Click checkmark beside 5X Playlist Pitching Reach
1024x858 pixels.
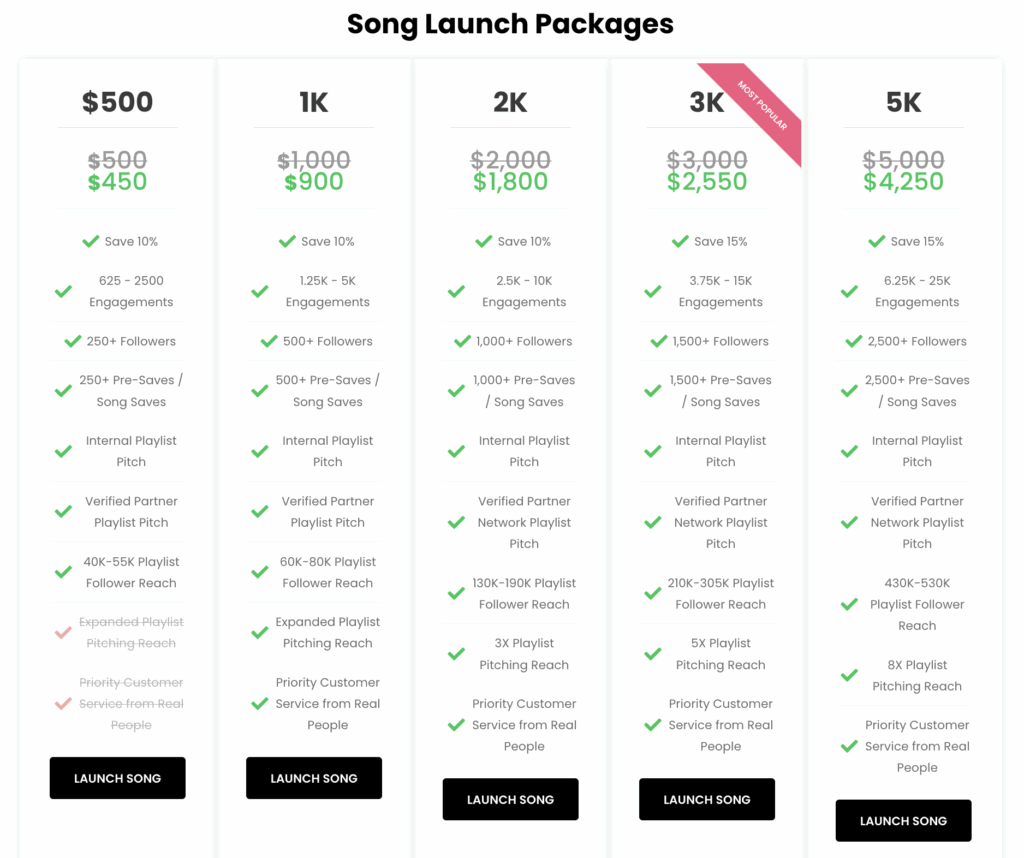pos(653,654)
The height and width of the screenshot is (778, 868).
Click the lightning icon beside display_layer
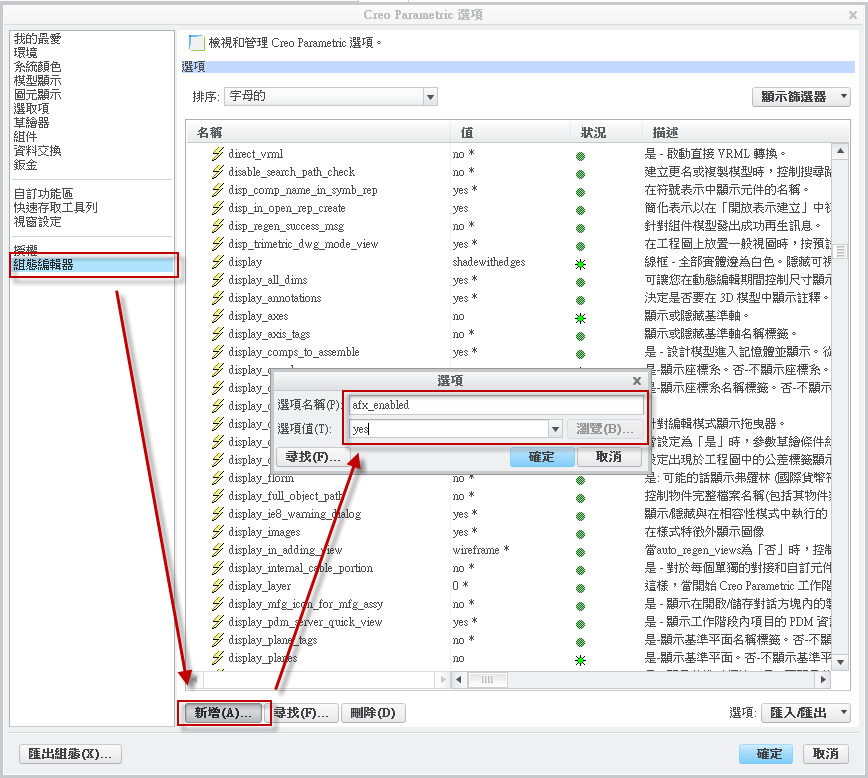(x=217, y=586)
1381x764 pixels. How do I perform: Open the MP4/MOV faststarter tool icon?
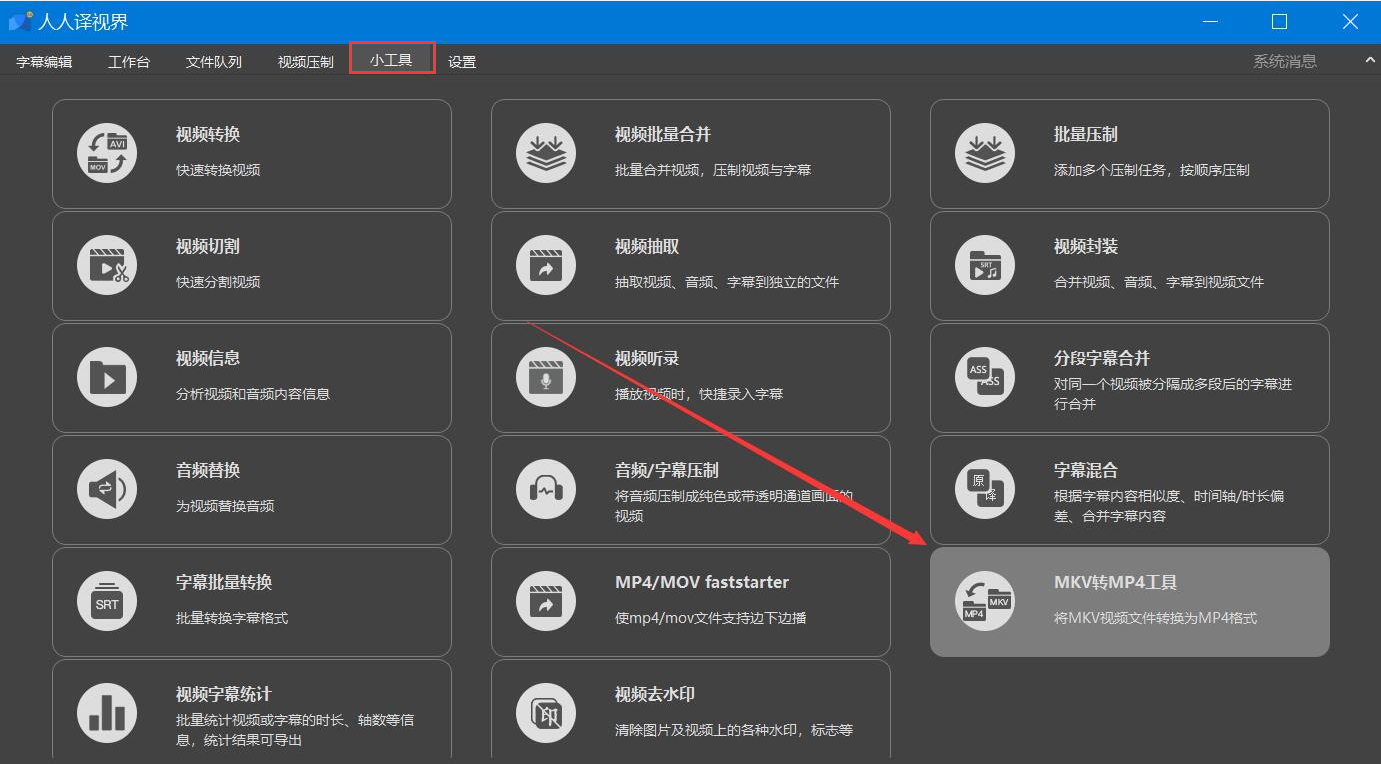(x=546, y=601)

== Assignment ==
Please return the whole listing exactly. Do not copy its images.

== Reply ==
Click checkmark beside 5X Playlist Pitching Reach
1024x858 pixels.
pos(653,654)
The height and width of the screenshot is (778, 868).
Click the lightning icon beside display_layer
(x=217, y=586)
1381x764 pixels. How do I perform: Open the MP4/MOV faststarter tool icon?
(x=546, y=601)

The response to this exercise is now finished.